Could you write out the lines from the very first one through the line containing "coord(813,731)", both included and reproduced exactly, with the pictures left out?

* BEGIN Records to use *

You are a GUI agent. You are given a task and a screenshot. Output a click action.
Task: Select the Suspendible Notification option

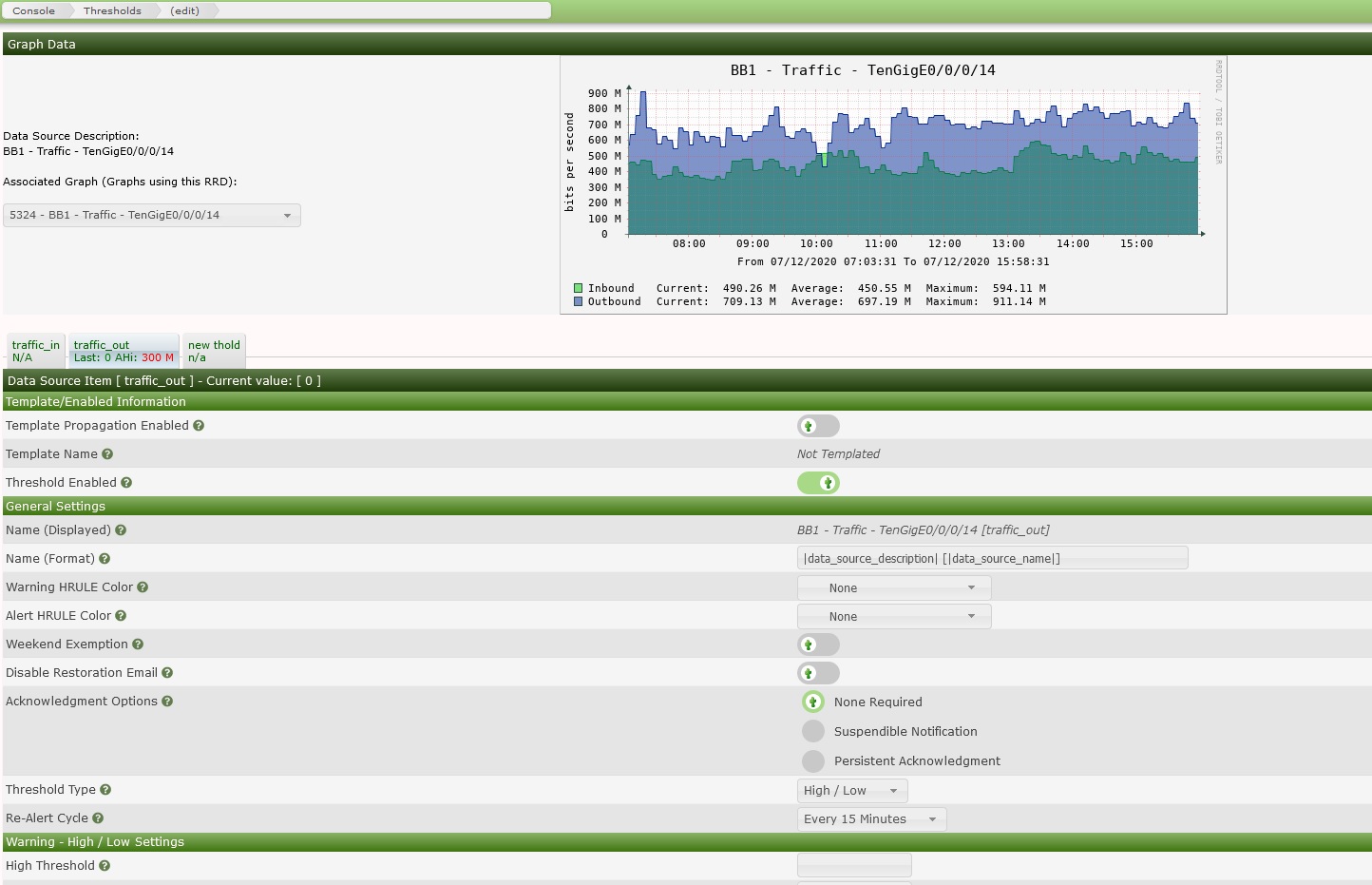coord(813,731)
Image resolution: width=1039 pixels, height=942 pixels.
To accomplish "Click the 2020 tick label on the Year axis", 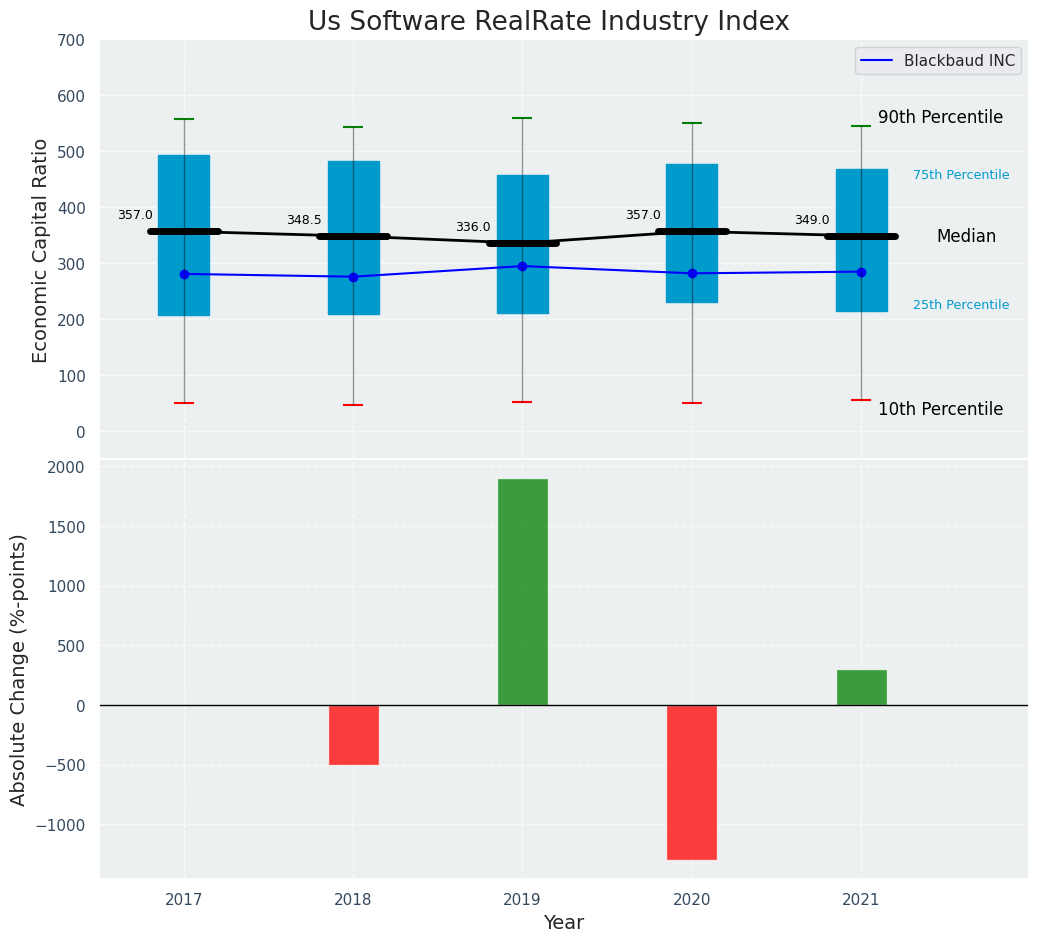I will point(692,900).

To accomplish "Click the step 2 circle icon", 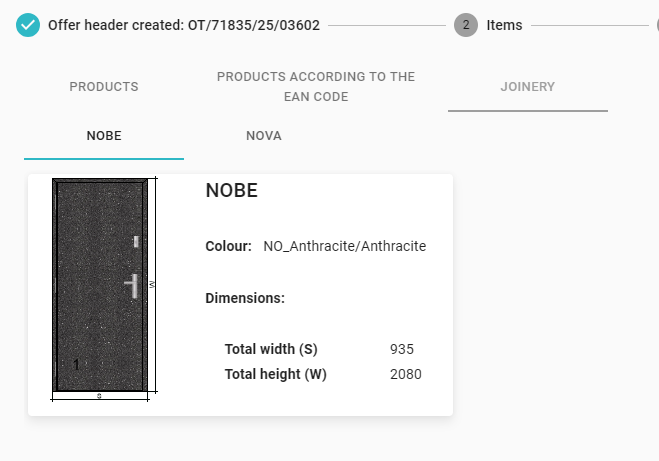I will tap(465, 25).
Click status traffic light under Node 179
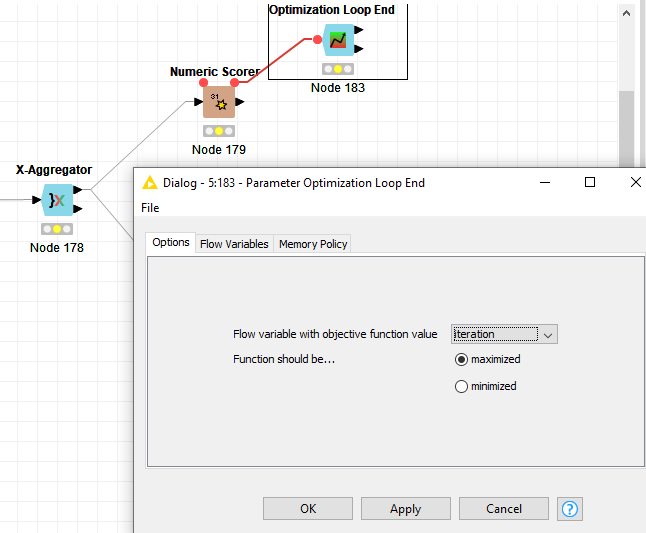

* END Records to use *

> Correct result:
You are a GUI agent. You are given a task and a screenshot. Output a click action.
Task: Select the Suspendible Notification option

coord(813,731)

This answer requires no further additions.